As both business owners and insurance companies attempt to navigate an uncertain world, it’s perhaps no surprise that there’s been an uptick in pandemic-related insurance litigation.
Non-essential business owners who were shut down for months are attempting to make claims for unexpected losses. Insurance providers are countering that policies don’t extend to pandemics. How these legal battles play out will undoubtedly have an impact across the country.
Testing the limits of business interruption policies
Most business interruption insurance policies provide a wide range of coverage. For example, business interruption insurance is likely to cover things such as burst pipes or severe storm damage. However, there is some question regarding how far these policies are supposed to go. Following the SARS epidemic in 2003, many insurance providers added language to their policies which excluded losses from viruses and disease.
While it seems like exclusionary language would effectively settle any debate, things become more complicated when the government orders businesses to shut down. Civil authority clauses may kick in, which can require insurers to pay for a business owner’s losses.

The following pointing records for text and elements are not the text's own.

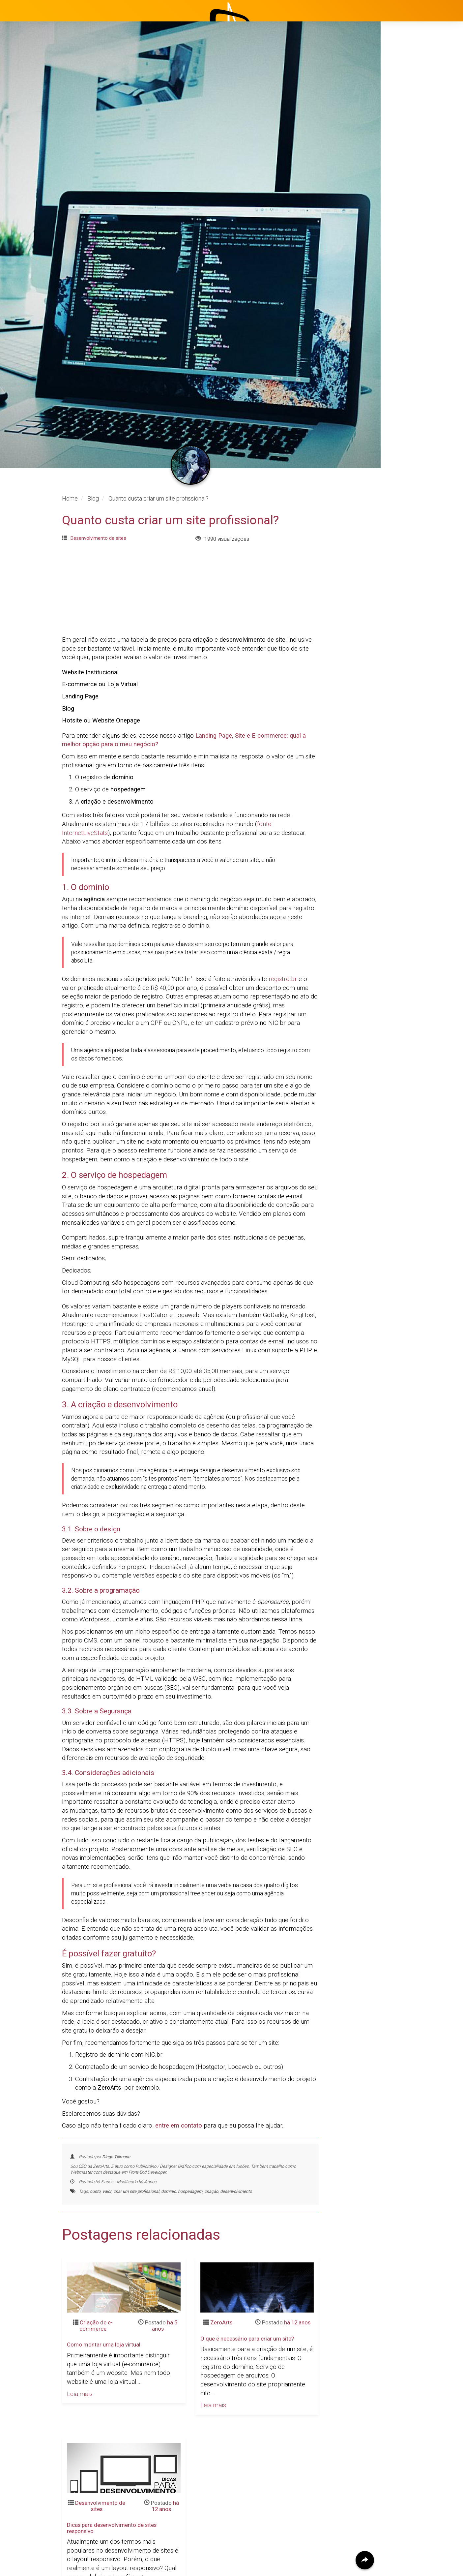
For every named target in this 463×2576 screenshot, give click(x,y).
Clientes (405, 166)
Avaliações (408, 183)
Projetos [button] (400, 133)
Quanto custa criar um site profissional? (170, 1169)
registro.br (283, 1628)
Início (401, 100)
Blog (400, 150)
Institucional (410, 117)
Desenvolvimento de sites (98, 1187)
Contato (405, 199)
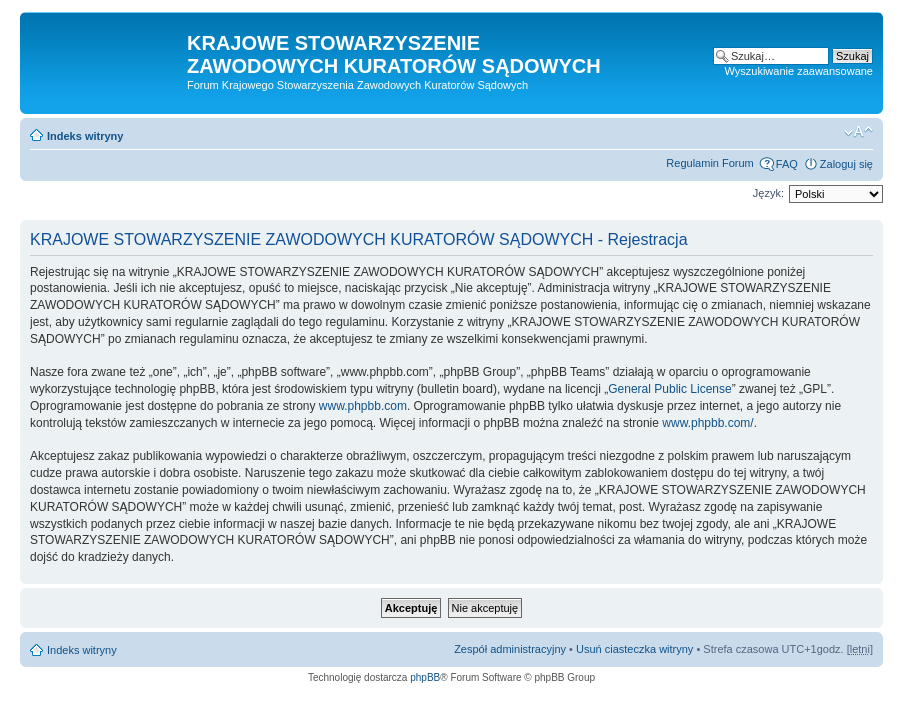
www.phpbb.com (363, 406)
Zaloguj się (846, 164)
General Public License (669, 389)
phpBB (425, 677)
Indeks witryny (85, 136)
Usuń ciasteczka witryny (634, 649)
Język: (768, 193)
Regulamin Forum (709, 163)
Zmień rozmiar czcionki (858, 132)
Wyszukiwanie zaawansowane (799, 71)
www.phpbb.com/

Absent any action from the federal level, these battles will play out on a state-by-state basis. Some state legislatures are considering bills which would require insurers to cover losses related to this pandemic.
The only thing certain in uncertain times is a feeling of uncertainty. Legal battles will play out and things will become more defined as time goes on. For now, all business owners and insurance providers can do is to make their respective cases and work toward protecting their interests. The landscape will look much different in a year or two.